Connecting the dots: Neuronal senescence, stress granules, and neurodegeneration

Abstract

Cellular senescence increases with aging. While senescence is associated with an exit of the cell cycle, there is ample evidence that post-mitotic cells including neurons can undergo senescence as the brain ages, and that senescence likely contributes significantly to the progression of neurodegenerative diseases (ND) such as Alzheimer's Disease (AD) and Amyotrophic Lateral Sclerosis (ALS). Stress granules (SGs) are stress-induced cytoplasmic biomolecular condensates of RNA and proteins, which have been linked to the development of AD and ALS. The SG seeding hypothesis of NDs proposes that chronic stress in aging neurons results in static SGs that progress into pathological aggregates Alterations in SG dynamics have also been linked to senescence, though studies that link SGs and senescence in the context of NDs and the aging brain have not yet been performed. In this Review, we summarize the literature on senescence, and explore the contribution of senescence to the aging brain. We describe senescence phenotypes in aging neurons and glia, and their links to neuroinflammation and the development of AD and ALS. We further examine the relationships of SGs to senescence and to ND. We propose a new hypothesis that neuronal senescence may contribute to the mechanism of SG seeding in ND by altering SG dynamics in aged cells, thereby providing additional aggregation opportunities within aged neurons.

Keywords: Alzheimer’s Disease; Amyotrophic Lateral Sclerosis (ALS); Neurodegeneration; Neuroinflammation; Neuronal aging; Senescence; Senescence-associated secretory phenotype (SASP); Stress granules.

Figure 1.. Aging connects neuroinflammation, senescence, SGs formation, and NDs.

Aging is a central factor that connects neuroinflammation, senescence, SGs, and ND. Shortened telomeres, oncogenes, DNA damage accumulation, and other factors lead to senescence during aging. Both neuroinflammation and aging are major risk factors of neurodegenerative diseases. Aging promotes SGs formation by dysfunctional mitochondria, presence of chronic stress, and decline in protein homeostasis. SGs promote NDs by seeding hypothesis which causes aggregation of pathological proteins such as TDP-43 and tau. Accumulation of senescent cells during aging promotes neuroinflammation at the early stage by secreting SASP, and SASP further aggravates senescence. The senescent cells form smaller but more numerous SGs which implies impairments in the SGs formation pathway. See text for more information.

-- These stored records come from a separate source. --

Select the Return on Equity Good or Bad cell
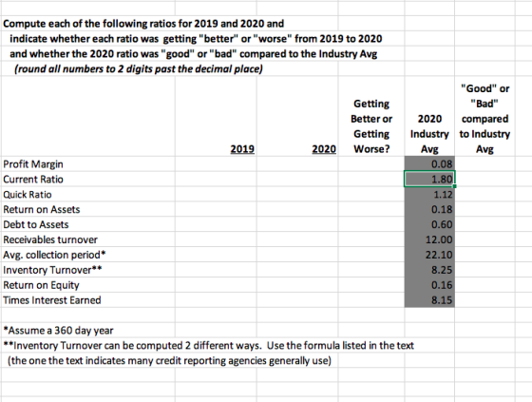 pos(485,285)
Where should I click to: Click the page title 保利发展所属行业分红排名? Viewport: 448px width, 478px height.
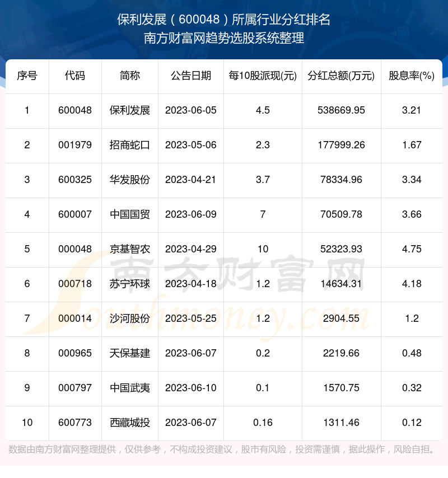[x=224, y=20]
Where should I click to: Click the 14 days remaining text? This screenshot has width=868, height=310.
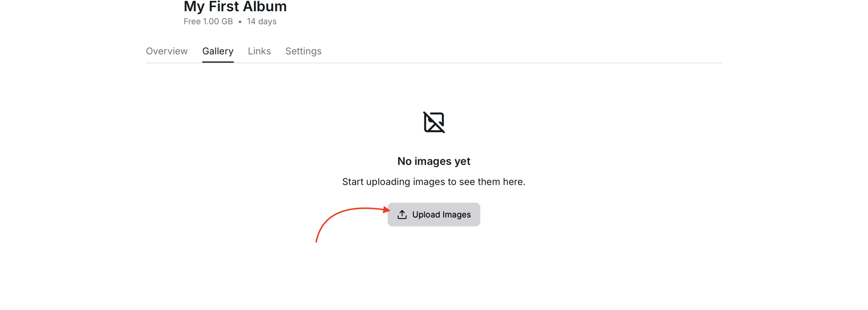pyautogui.click(x=261, y=22)
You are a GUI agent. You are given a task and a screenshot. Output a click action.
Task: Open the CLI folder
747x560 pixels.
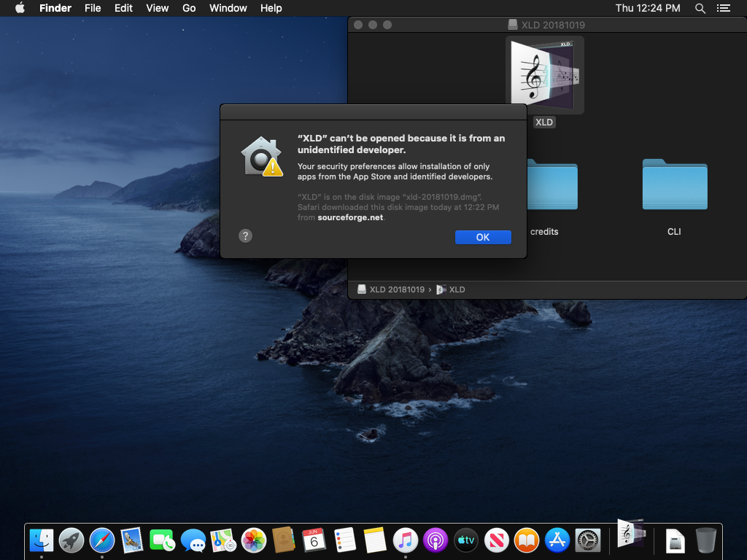[x=674, y=185]
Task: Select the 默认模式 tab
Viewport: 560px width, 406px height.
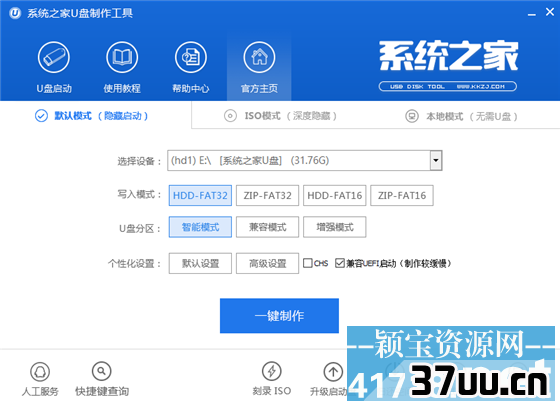Action: pyautogui.click(x=91, y=116)

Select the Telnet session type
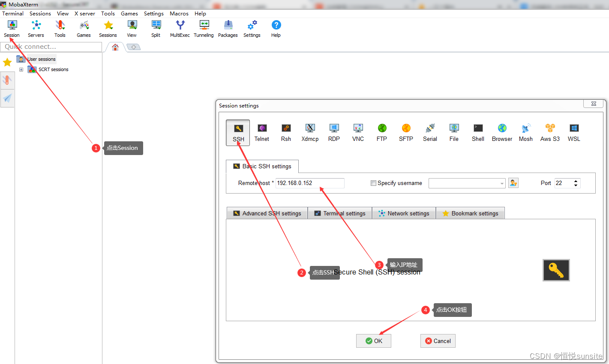tap(261, 132)
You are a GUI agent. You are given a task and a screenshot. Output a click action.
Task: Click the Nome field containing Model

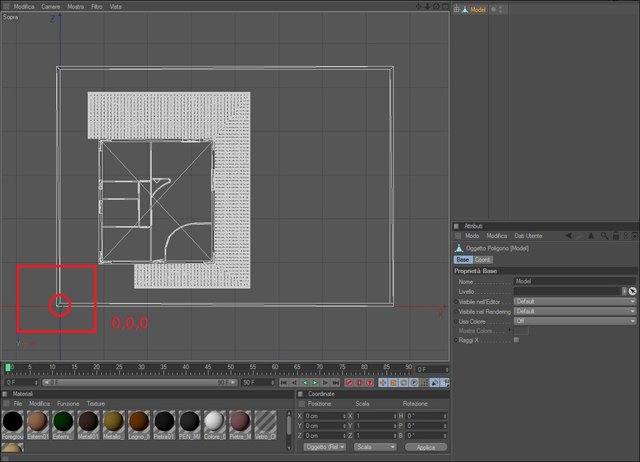[x=575, y=281]

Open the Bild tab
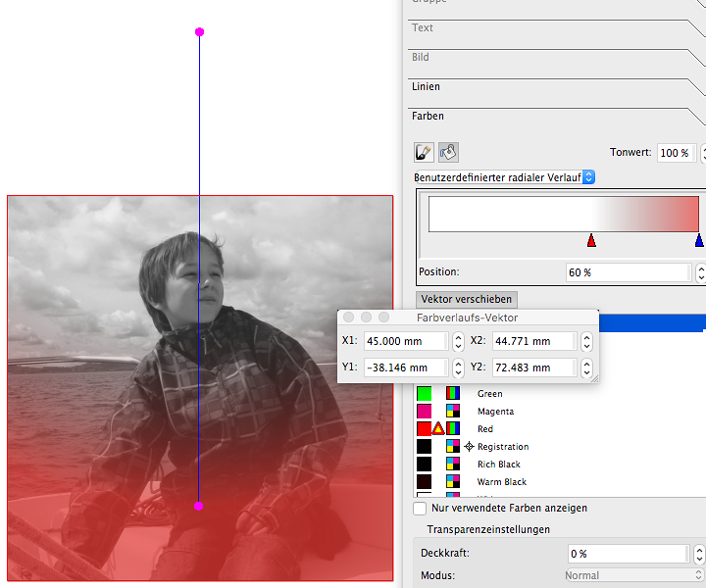point(421,58)
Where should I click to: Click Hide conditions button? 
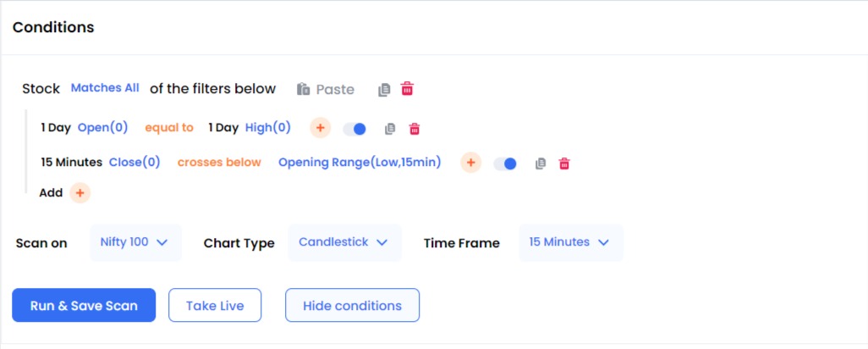pyautogui.click(x=352, y=306)
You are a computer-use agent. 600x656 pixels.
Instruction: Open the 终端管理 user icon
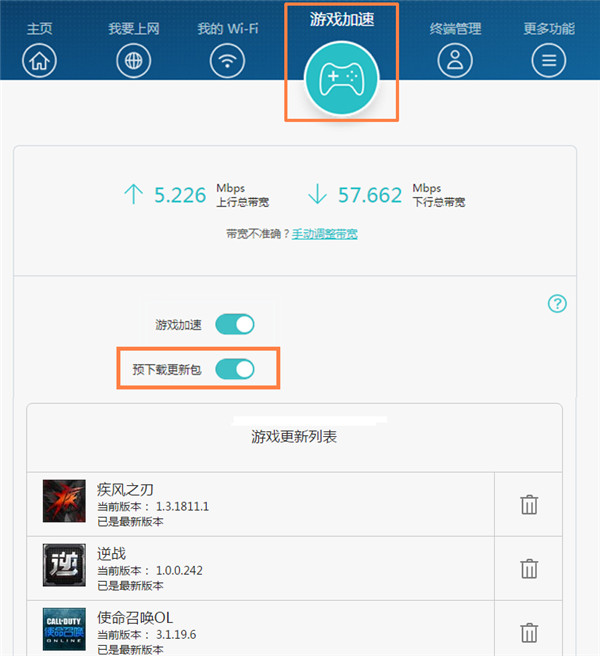[455, 61]
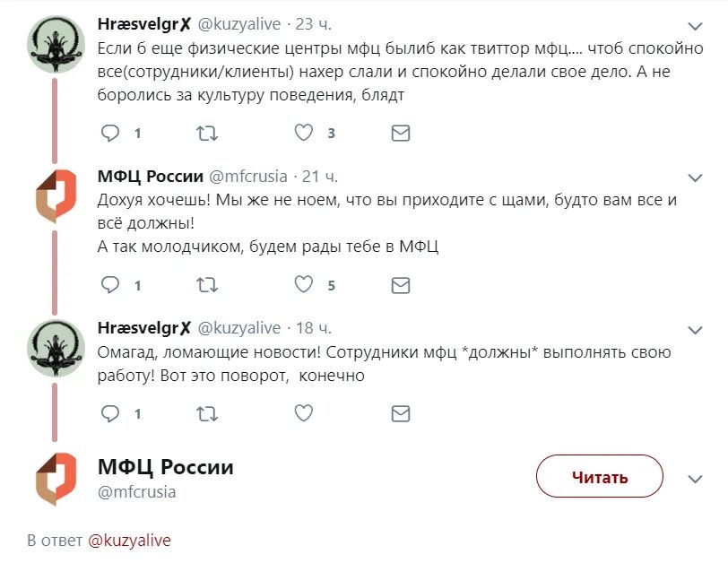Retweet the МФЦ России 21 ч. tweet
Viewport: 728px width, 563px height.
(206, 286)
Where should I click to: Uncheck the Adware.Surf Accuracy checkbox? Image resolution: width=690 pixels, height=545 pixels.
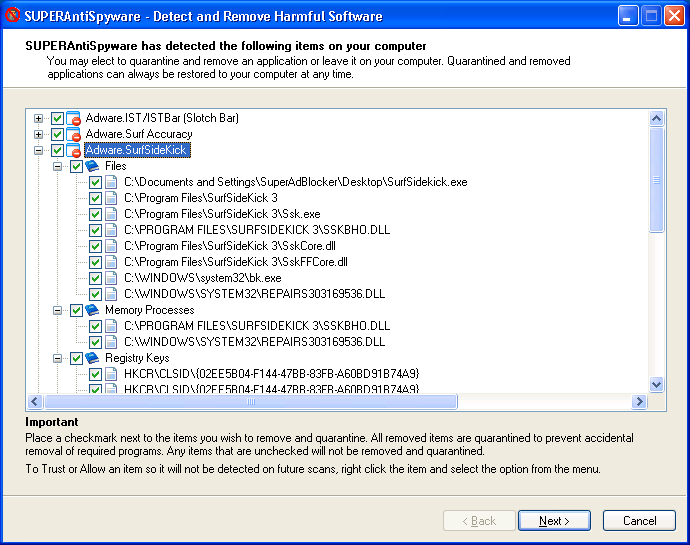click(x=57, y=134)
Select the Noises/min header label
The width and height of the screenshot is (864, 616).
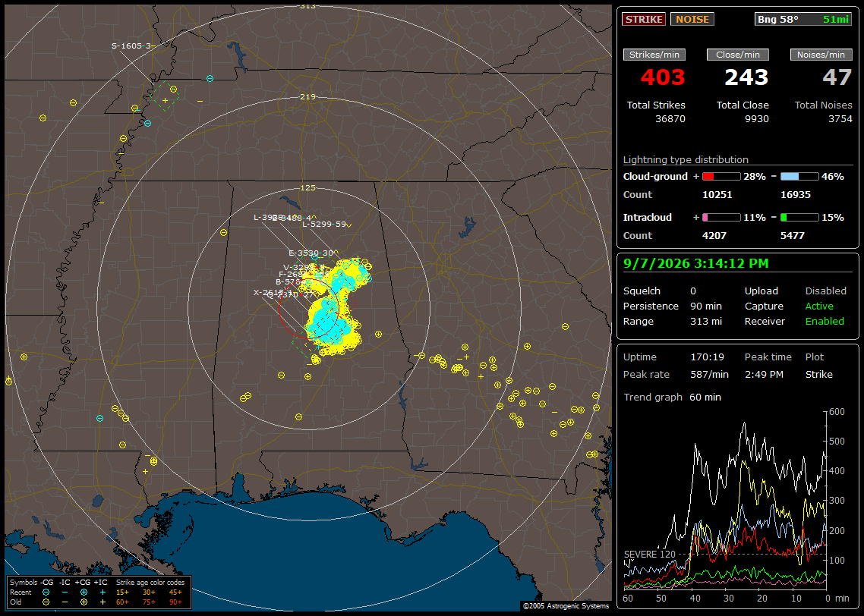point(821,55)
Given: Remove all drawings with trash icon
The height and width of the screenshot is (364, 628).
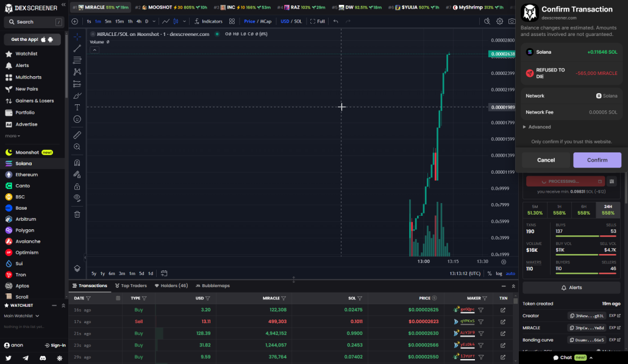Looking at the screenshot, I should click(x=77, y=215).
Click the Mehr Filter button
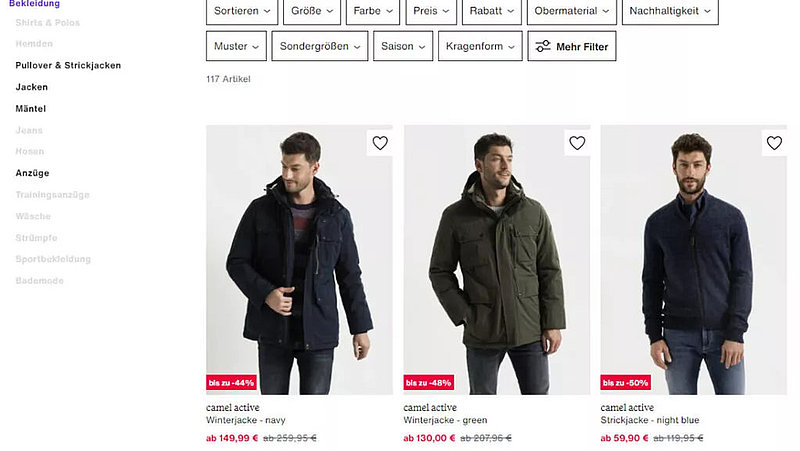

Figure 2.. Mechanisms of senescence.

Senescence can be induced by DNA damage, telomere erosion, and oncogene activation. DNA damage, telomere erosion, and activation of oncogenes MYC and RAS lead to activation of DDR. Activation of PI3K and MYC also induces ARF transcription which leads to senescence via the p53 pathway. Activated ATM/ATR kinase results in p53 induction. Successful DNA damage repair allows cell cycle progression. Failure in DNA damage repair leads to either apoptosis or senescence by p53-induced p21 transcription. P21 inhibits the cyclinE-CDK2 complex and causes RB to be maintained in a hypophosphorylated state. Activation of RAS also mediates P16INK4A induction which inhibits cyclin D-CDK4/CDK6 complex and RB hyperphosphorylation. Hypophosphorylated RB binds and sequesters transcription factor E2F and causes cell cycle arrest in the G1 phase. This early step in senescence results in senescence-associated β-galactosidase activity. Later events include morphological effects, SAFH, and SASP. Increasing SASP in chronic senescence can trigger senescence in neighboring cells. The exact mechanism of how post-mitotic neurons undergo senescence is unknown, though increased SASP, neuroinflammation, and declining cell function attributable to senescence are believed to play a role in neurodegeneration. Adapted from Saez-Atienzar and Masliah, 2020.

Figure 3.. Hypothetical model of senescence, SGs, and NDs.

Post-mitotic neurons accumulate senescent phenotypes during aging. Among these phenotypes, senescent neurons may produce smaller but more abundant SGs, which may provide additional opportunities for aggregate seeding and thereby further exacerbate NDs. See text for additional details.